## TASK INSTRUCTIONS
Carry over the lines starting at the one that contains "Task: Click heart" and ending with the last line of the material, requests included, adding 3 to every coordinate in the answers.

_ _ _

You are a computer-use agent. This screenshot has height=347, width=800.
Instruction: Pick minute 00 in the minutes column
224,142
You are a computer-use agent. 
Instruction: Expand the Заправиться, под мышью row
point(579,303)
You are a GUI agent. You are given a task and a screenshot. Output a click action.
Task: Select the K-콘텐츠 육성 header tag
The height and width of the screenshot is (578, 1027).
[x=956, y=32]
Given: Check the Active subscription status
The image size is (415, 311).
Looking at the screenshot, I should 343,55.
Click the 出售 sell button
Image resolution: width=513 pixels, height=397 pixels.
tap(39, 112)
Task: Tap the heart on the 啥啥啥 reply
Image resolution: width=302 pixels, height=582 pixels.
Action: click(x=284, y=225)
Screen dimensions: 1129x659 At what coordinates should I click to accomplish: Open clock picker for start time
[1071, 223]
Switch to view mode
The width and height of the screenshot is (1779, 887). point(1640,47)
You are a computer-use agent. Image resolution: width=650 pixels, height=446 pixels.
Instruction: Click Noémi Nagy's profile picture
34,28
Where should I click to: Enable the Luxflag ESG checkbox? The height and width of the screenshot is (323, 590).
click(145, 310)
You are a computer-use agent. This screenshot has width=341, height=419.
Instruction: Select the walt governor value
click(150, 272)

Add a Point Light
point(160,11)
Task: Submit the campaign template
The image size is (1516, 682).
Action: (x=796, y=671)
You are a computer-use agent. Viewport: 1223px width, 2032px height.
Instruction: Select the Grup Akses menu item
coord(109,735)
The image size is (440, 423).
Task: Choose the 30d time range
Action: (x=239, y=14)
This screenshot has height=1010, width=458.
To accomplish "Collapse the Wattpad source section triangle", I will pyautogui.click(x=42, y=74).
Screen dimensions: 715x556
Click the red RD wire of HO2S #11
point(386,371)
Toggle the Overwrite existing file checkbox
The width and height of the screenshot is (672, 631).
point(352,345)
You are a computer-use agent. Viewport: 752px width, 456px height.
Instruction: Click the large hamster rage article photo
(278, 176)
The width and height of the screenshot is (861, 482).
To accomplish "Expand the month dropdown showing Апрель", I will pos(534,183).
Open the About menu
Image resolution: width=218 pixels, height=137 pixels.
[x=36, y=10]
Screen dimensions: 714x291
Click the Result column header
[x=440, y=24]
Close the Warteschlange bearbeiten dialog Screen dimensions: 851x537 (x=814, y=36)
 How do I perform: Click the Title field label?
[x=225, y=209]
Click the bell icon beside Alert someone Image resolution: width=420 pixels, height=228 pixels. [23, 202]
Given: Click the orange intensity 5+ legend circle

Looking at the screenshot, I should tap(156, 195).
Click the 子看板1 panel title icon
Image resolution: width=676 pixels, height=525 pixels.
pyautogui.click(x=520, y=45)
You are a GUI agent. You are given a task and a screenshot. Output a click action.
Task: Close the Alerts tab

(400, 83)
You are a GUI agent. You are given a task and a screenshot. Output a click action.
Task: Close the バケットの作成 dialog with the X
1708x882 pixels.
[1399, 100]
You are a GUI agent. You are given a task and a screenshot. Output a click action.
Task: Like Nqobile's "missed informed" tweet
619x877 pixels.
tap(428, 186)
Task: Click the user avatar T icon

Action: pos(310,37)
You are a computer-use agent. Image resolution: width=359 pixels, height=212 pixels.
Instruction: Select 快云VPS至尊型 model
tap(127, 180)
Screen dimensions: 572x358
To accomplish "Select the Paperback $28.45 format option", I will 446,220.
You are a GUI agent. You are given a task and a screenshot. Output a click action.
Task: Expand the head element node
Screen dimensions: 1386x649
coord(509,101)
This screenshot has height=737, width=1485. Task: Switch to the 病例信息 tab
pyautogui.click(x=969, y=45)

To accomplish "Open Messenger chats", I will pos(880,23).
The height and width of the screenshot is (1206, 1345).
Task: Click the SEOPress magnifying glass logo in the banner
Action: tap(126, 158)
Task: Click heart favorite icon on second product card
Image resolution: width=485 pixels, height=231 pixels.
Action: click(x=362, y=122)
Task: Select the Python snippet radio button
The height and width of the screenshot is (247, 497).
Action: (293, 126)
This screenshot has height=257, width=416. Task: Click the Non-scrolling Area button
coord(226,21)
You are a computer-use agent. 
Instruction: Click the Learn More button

_ _ _

## RESPONSE
Task: Click heart favorite icon on second product card
Image resolution: width=485 pixels, height=231 pixels.
Action: click(x=365, y=125)
Task: Select the Python snippet radio button
The height and width of the screenshot is (247, 497).
Action: (296, 129)
This screenshot has height=257, width=416. Task: Click the Non-scrolling Area button
coord(229,24)
You are a computer-use agent. 
Instruction: Click the Learn More button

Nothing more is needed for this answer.